The Update and Run option will be enabled when one or more of the following conditions are met:
- New rules are imported
- Current rules are edited
- Reset consolidation and/or Delete manual decisions is checked, as explained below.
Consolidation can be reset via a checkbox on the lower left of the Update Consolidation Rules page. Checking this box resets consolidation by deleting all automated clustering, grouping, and merging actions. This checkbox defaults to un-checked each time Update and Run is clicked.
If the Reset consolidation box is checked, the current consolidated entity list will be deleted, including automated clustering, grouping, and merging actions. Manual decisions will be remembered. Running consolidation will create clusters and automatically merge entities using your new rules and merge settings.
All manual decisions will be deleted during consolidation when the Delete manual decisions box is checked.
If the Delete manual decisions box is checked, the manual decisions made to the consolidated entity list will be deleted when consolidation is run.
Checking both of these boxes and clicking Update and Run will completely delete the consolidated entity list, including manual and automated clustering, grouping, and merging actions.
If both Reset consolidation and Delete manual decisions boxes are checked, the current consolidated entity list will be deleted, including manual and automated clustering, grouping, and merging actions.
- Condition Group
- Condition groups contain one or more subgroups of conditions separated by AND or OR statements. Condition groups can also be separated by AND or OR statements.
- Clustering
- Consolidation will create clusters based upon the values in Raw Entities, according to your consolidation rules. Based upon your merge settings, clustered entities will fall into two groups, Merged Entities or Related Entities.
- Master Entity
- A Master Entity is a collection of entities merged to identify a single, unique person. Merging entities can be done manually or via a consolidation rule. There is one Master Entity per cluster.

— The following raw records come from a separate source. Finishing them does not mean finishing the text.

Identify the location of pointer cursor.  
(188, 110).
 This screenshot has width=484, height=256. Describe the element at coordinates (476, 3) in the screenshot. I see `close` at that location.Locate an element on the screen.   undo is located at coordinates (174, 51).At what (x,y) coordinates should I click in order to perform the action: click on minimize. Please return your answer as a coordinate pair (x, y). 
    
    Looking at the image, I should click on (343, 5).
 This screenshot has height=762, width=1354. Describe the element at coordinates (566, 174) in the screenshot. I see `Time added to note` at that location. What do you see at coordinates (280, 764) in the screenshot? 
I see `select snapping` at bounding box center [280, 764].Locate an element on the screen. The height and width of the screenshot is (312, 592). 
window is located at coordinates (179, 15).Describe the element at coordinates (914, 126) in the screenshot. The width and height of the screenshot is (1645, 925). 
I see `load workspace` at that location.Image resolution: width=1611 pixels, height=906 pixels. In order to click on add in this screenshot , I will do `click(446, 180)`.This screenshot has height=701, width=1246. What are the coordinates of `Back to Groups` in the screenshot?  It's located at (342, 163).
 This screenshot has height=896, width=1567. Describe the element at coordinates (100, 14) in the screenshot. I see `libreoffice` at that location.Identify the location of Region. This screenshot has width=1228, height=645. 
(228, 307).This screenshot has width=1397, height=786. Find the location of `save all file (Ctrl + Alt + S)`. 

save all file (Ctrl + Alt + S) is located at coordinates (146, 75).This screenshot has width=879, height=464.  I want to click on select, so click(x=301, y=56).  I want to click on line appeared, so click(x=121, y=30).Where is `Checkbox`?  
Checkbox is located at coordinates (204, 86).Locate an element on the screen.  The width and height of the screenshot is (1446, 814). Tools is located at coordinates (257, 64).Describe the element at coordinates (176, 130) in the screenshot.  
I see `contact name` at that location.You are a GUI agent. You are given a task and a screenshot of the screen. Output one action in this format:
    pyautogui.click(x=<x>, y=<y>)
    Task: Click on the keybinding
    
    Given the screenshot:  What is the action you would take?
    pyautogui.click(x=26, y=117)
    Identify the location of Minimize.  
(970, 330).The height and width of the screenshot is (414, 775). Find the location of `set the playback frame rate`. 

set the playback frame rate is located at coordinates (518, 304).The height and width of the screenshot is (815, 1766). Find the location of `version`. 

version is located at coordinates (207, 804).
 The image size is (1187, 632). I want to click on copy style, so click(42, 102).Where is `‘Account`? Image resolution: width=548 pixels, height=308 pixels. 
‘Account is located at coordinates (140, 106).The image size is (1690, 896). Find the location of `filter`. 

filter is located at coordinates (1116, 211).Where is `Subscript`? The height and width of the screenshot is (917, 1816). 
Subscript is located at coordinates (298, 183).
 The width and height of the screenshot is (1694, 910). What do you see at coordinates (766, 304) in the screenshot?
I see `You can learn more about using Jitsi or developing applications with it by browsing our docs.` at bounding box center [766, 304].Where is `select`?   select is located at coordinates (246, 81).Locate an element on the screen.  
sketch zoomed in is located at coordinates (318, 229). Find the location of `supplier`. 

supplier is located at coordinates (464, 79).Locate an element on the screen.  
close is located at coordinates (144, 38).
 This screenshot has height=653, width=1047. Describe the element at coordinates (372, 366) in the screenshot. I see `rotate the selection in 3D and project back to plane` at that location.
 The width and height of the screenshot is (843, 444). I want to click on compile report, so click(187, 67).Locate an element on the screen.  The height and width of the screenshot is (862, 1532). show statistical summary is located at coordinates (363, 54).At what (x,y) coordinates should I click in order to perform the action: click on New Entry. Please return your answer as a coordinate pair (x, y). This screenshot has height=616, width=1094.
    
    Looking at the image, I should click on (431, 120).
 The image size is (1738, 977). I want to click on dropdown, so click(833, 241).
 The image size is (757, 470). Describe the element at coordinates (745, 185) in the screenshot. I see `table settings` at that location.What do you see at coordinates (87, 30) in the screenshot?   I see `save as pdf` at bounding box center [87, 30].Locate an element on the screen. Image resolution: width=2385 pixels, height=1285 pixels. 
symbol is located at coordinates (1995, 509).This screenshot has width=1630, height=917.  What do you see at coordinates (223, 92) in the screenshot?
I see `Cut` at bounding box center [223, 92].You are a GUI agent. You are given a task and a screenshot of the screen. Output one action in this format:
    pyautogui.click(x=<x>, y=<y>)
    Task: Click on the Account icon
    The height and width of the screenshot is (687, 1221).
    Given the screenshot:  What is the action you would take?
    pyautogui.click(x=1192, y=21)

Changes to the elements in Master or Clustered entities will not be considered during consolidation. For changes to be considered during consolidation, edits must be made at the Raw entity level.
- Merged Entities
- Merged Entities form a Master Entity. There are two types of Merged Entities, automatically merged and manually merged. You can compare entities and remove a merged entity from a cluster using the Unmerge and Ungroup function. Click on the View Details icon in the Action column to access these functions.
- Order of Evaluation
- Rules will process sequentially.
- Related Entities
- Related entities are entities that are clustered together during consolidation, but could not be merged. You can manually merge the entity, or remove the related entity from the cluster using the Ungroup function. Click on this box in the Action column to access these functions:
You can also compare, merge, ungroup or delete entities from the detail view:
- Subgroup
- A group of conditions that you can configure to return a value of true if any of the conditions are met or if all of the conditions are met.